• **Try it**
Everything from the line holding "You are a GUI" to the end of the listing below should be copied exactly, line for line, minus the pictures.

• **Records for this exercise**
======
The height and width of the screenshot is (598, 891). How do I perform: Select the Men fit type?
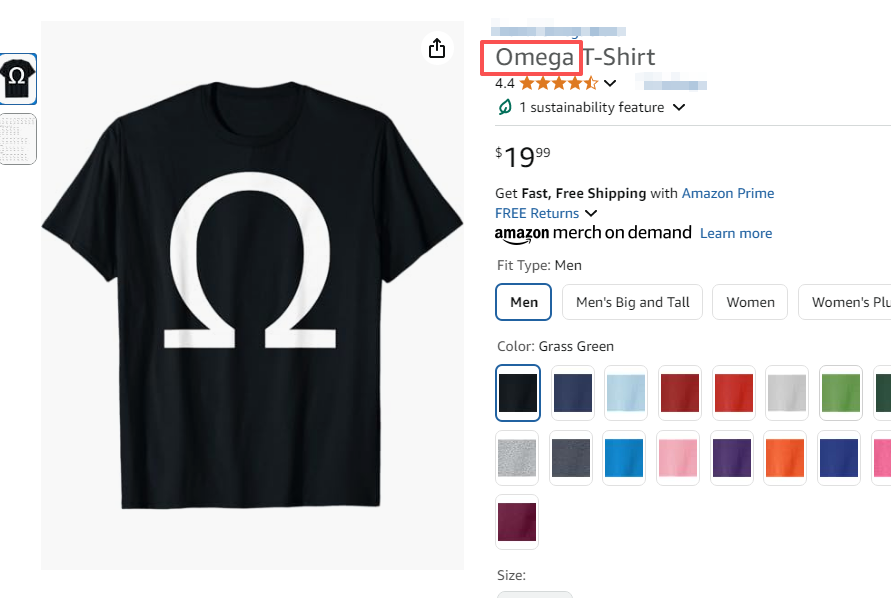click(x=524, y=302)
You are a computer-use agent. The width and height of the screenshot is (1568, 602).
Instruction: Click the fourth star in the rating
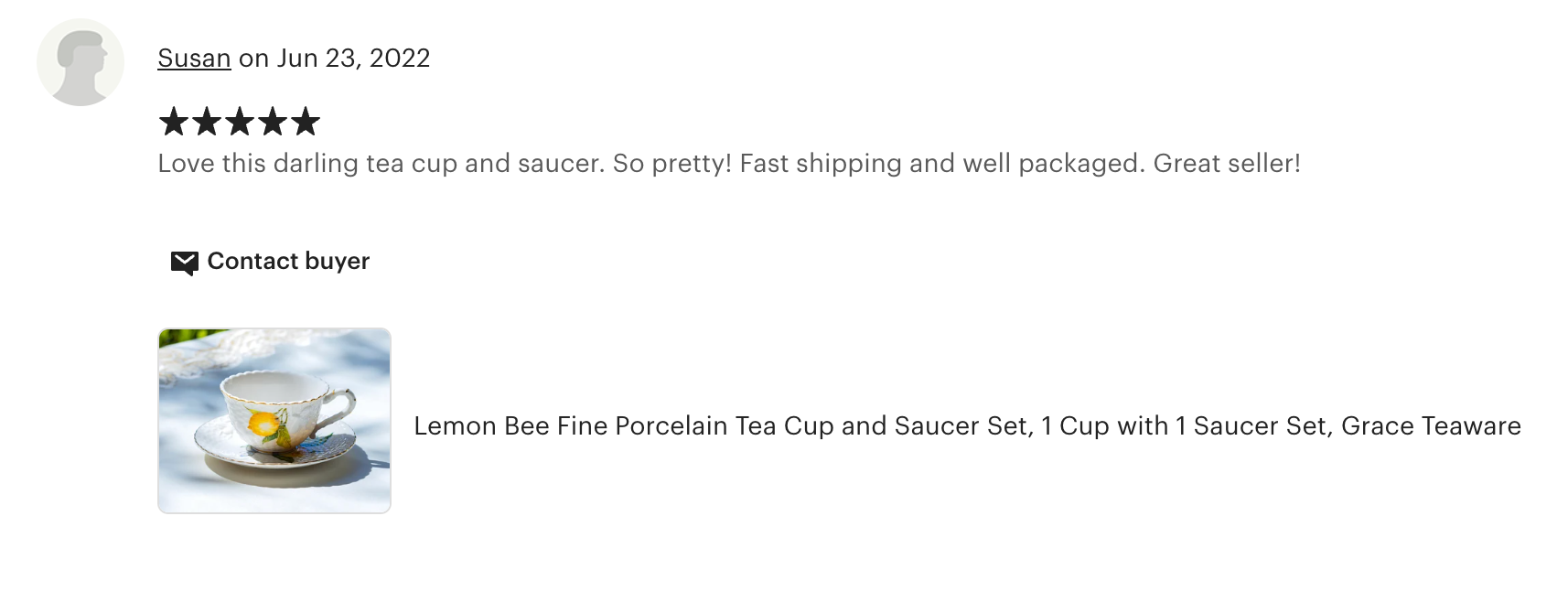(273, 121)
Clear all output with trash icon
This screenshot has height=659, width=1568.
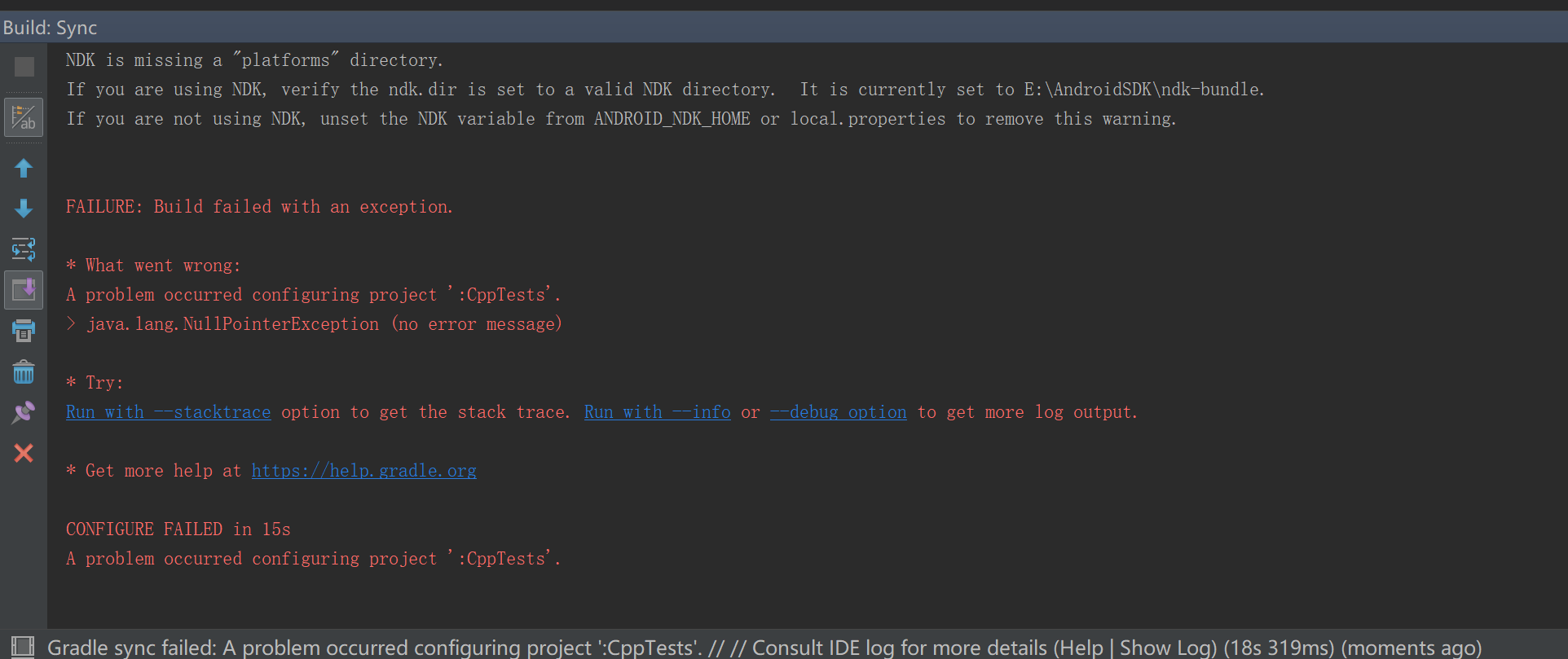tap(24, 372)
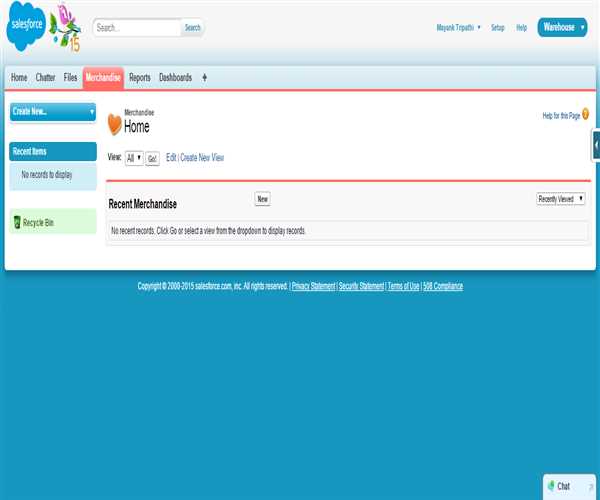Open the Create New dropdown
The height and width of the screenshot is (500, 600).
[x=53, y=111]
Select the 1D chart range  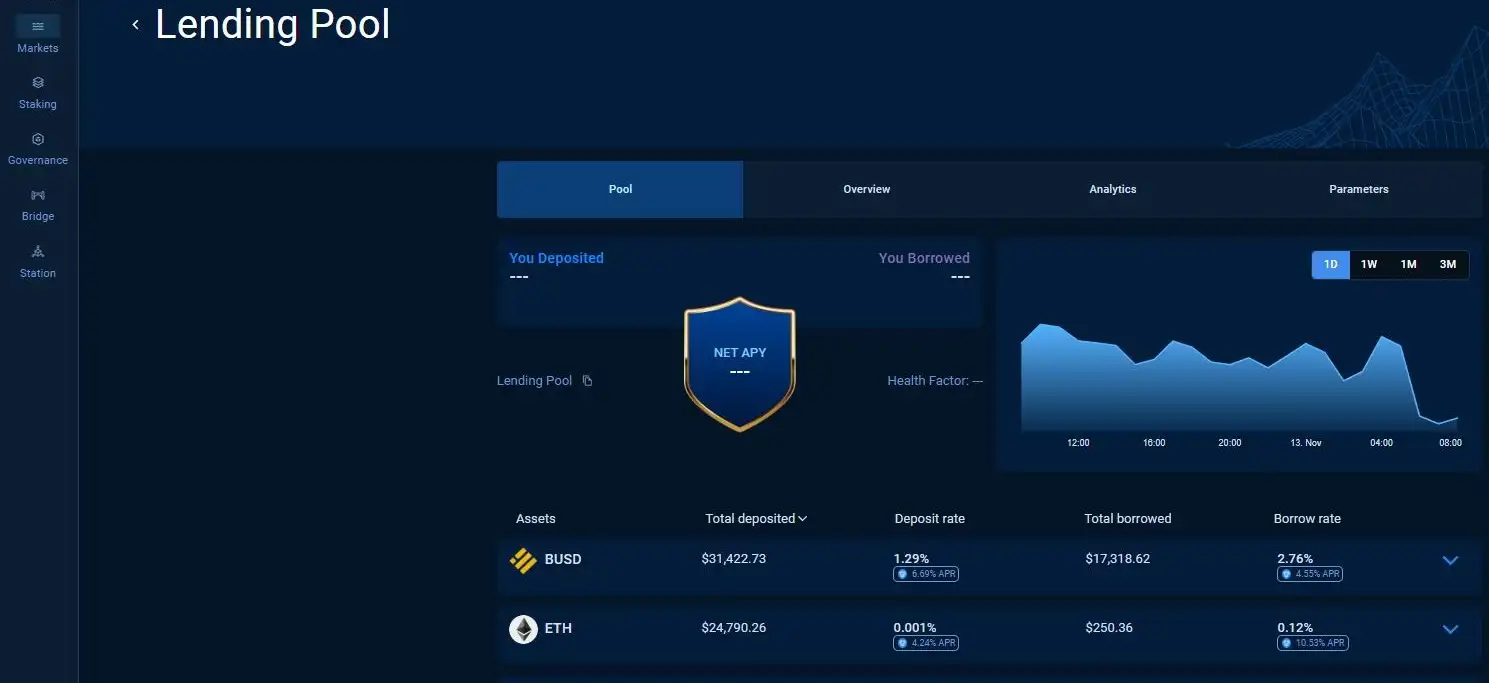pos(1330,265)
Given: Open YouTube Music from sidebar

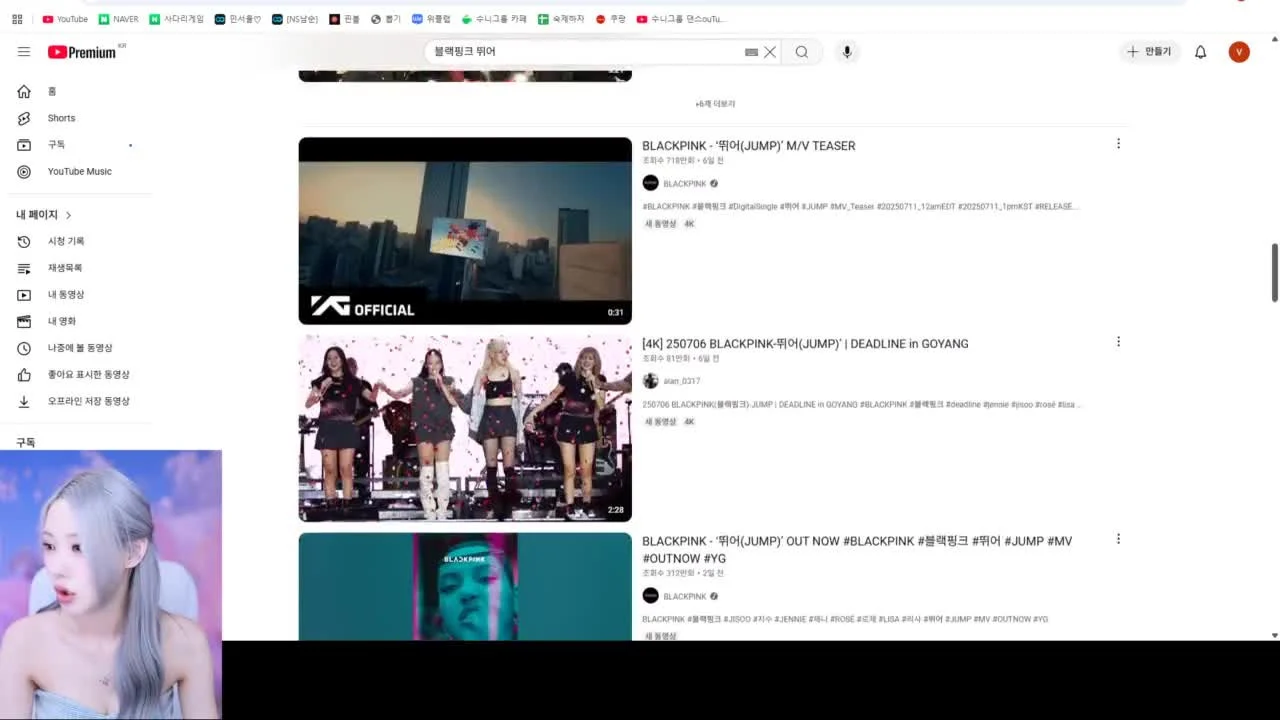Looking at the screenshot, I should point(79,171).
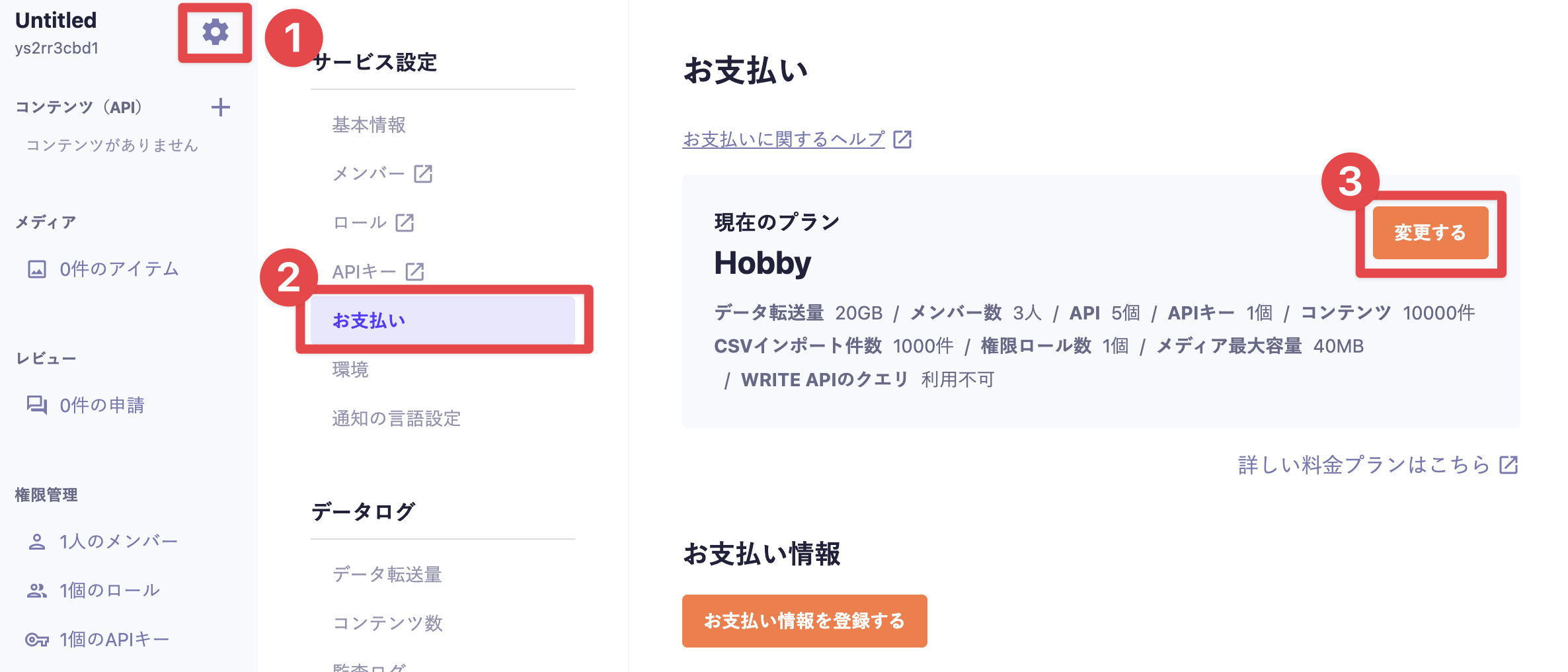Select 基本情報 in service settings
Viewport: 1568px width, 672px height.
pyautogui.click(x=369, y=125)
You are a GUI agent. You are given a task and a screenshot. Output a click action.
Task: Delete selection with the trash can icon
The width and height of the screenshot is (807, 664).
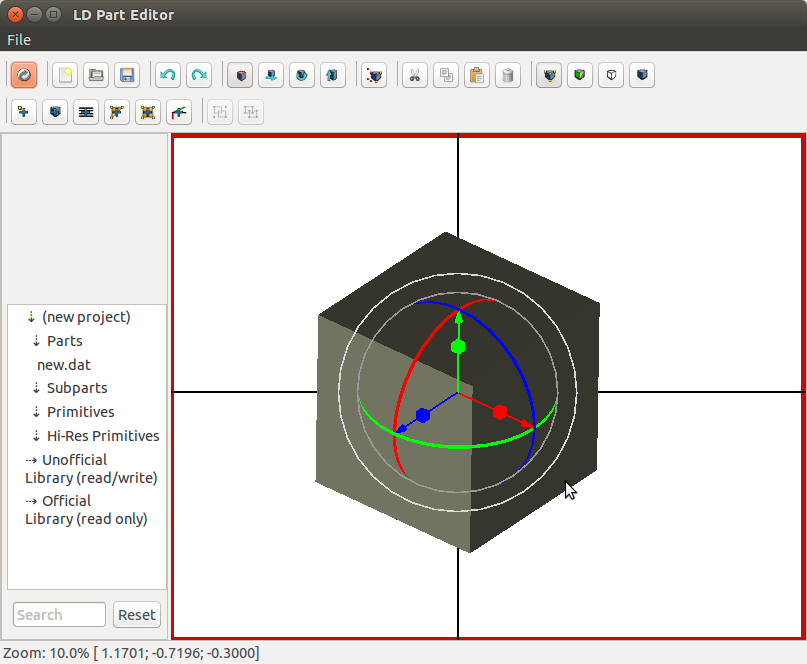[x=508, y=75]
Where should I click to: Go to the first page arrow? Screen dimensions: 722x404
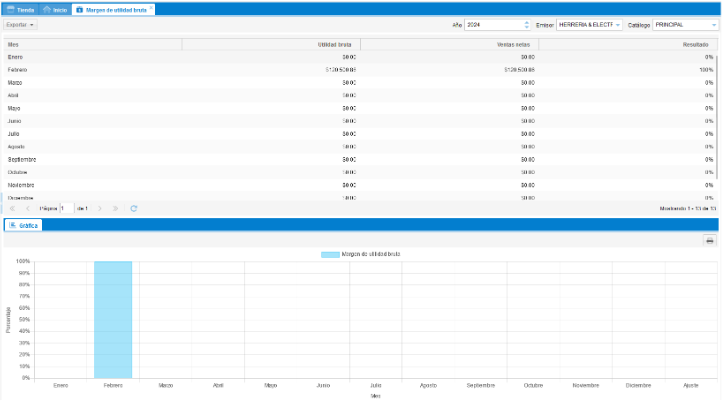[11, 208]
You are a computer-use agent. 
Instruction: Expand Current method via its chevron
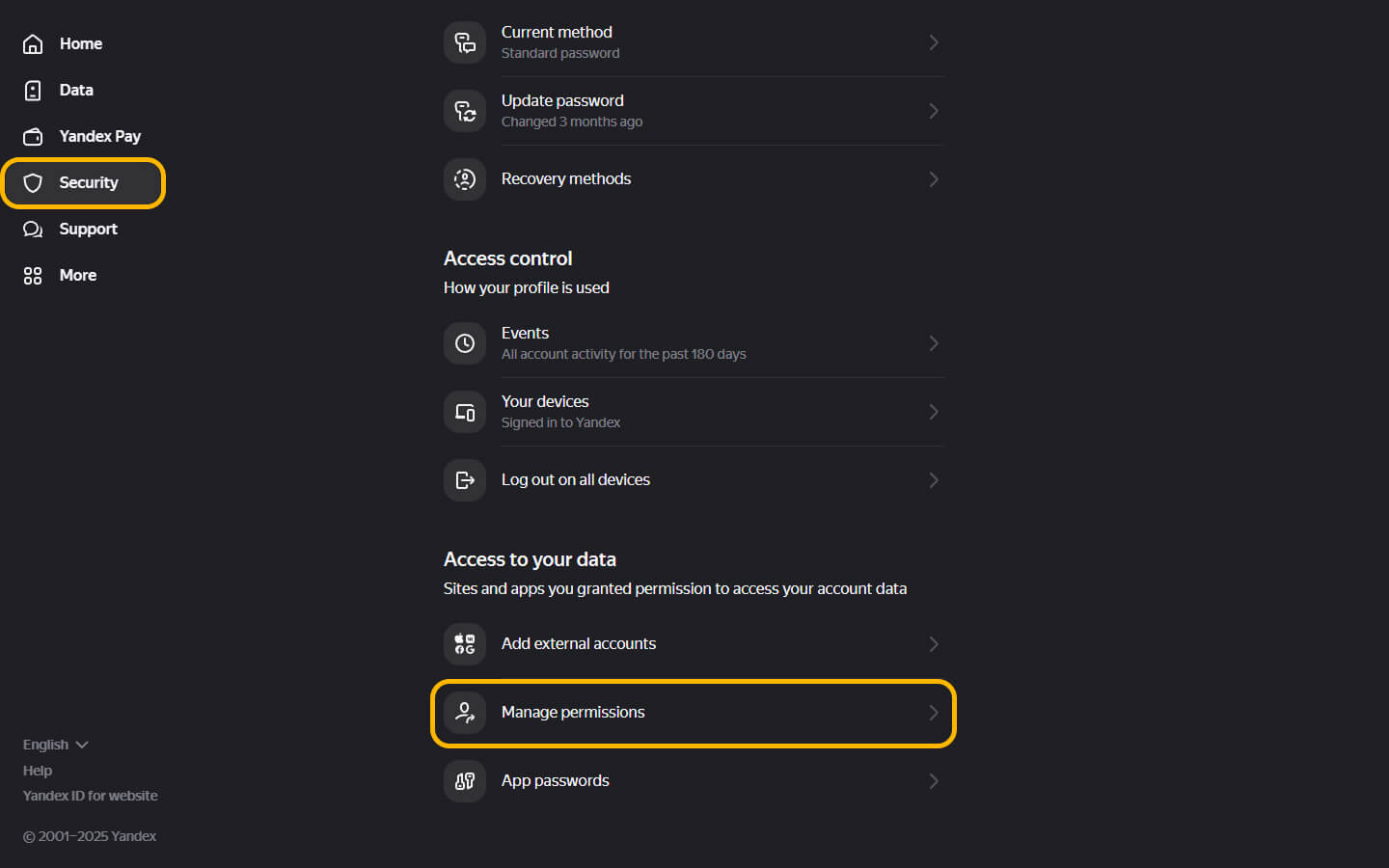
======
• **Result**
You are a GUI agent. You are given a task and a screenshot. Output a click action.
Task: Delete selection with the trash can icon
The width and height of the screenshot is (807, 664).
[x=508, y=75]
Where should I click to: Go to the first page arrow? Screen dimensions: 722x404
[11, 208]
You are a computer-use agent. 
Instruction: Expand Current method via its chevron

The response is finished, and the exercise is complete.